2024
The Dark and the Light and Everything in Between

It began with reflection. Inward reflection of the self. This last year has been, largely, a struggle— in both a physical and mental sense. My health deteriorated, seemingly out of nowhere, and I’m still attempting to regain normalcy and mediocrity… which wholeheartedly, I crave. I am eager for the a day where I feel completely myself again.

Because of these issues, I’ve had a vast amount of time alone; to contemplate everything imaginable. To be quite honest, taking my own life weaved it’s way into my thinking. Because how can one possibly live with an ailment? I realized, quickly, how pathetic and ableist that thought was but unfortunately having control over consciousness isn’t the easiest.

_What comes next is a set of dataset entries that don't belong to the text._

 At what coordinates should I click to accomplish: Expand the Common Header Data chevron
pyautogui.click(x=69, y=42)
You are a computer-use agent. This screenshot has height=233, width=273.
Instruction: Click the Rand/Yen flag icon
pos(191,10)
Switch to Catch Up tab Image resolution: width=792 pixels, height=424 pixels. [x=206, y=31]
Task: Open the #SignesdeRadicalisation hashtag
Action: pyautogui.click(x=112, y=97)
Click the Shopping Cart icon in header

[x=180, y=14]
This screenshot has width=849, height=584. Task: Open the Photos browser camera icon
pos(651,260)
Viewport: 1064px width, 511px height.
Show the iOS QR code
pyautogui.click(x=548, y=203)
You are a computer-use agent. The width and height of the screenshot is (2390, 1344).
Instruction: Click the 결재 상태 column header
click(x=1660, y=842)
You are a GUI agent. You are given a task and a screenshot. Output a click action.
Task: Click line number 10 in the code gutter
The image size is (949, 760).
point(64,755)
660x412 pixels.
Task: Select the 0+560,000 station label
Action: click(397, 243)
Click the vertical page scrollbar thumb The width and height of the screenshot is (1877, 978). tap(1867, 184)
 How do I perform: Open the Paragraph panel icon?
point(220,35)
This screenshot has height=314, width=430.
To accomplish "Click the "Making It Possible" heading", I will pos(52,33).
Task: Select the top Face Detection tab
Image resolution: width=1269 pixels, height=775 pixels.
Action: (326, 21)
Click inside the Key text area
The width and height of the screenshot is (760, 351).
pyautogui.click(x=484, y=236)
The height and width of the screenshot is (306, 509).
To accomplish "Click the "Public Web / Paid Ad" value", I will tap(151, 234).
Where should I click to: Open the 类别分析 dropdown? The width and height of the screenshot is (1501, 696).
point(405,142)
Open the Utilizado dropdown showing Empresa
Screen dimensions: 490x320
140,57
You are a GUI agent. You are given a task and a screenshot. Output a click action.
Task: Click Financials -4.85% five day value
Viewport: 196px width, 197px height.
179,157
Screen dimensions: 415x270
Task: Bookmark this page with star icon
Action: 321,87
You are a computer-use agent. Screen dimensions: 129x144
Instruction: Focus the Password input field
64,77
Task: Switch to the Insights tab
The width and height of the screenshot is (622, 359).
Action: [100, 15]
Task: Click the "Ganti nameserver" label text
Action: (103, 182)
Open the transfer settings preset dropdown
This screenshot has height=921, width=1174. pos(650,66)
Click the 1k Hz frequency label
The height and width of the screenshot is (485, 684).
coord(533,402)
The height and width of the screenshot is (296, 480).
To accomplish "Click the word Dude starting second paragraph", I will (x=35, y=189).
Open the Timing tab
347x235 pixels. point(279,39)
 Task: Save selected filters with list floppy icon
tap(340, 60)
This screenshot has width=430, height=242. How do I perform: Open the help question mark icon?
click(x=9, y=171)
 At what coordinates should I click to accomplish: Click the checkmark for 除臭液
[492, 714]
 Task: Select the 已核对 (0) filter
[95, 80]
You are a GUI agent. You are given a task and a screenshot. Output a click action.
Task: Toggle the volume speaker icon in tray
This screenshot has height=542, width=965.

And so the journey to outmaneuver my mind began. I sat in solitude for many hours thinking of, essentially, everything. I wouldn’t call it meditation as meditation doesn’t come easy for me. My mind races constantly, never truly calming. So as I sat in silence (I’d often forgot to play any music for hours at at time) and contemplated everything my feeble mind could ponder…. the dark and the light and everything in between.

Out of those thoughts a photographic series came to mind. A series involving self reflection, only it’s incredibly difficult to photograph self reflection. How do you photograph a feeling coming from within? Instead of attempting to, I used a mirror as a visual reference of that contemplation. That reflection of one’s own. At some points it reflects inward and at others, outward. It symbolizes our mind, a deep and largely uncharted realm we struggle to full understand.

The spectacular philosopher Hanna Arendt believed solitude was different from both isolation and loneliness in that it requires being physically alone. However, in solitude, the self is not existentially alone. The self keeps company with itself, in dialogue with itself. While both loneliness and isolation are marked by disconnection and desertion, in solitude the individual remains connected to oneself and the world.

This concept Arendt proposes is the idea behind “The Dark and the Light and Everything in Between.” Taking time with one’s self is important and impactful however it’s critical to stay connected with the world. Self reflection has always been frightening to me. I desire not to look inward, afraid of what I’ll find. Challenging that thinking has been critical in making progress with my mental health even though I’d prefer not participate.

But I have no choice. My progress may be slow but I have no other option but to take those small steps towards healing. I know much of what I’m describing is vague, but that is purposeful. I believe many of us, especially those who read and follow my work, find themselves in similar positions and can and will relate to my words and images. If not now, at some point in time. This common ground acts as a bridge between us, and that bond, or connection, is the reason I continue to create the photographs I do.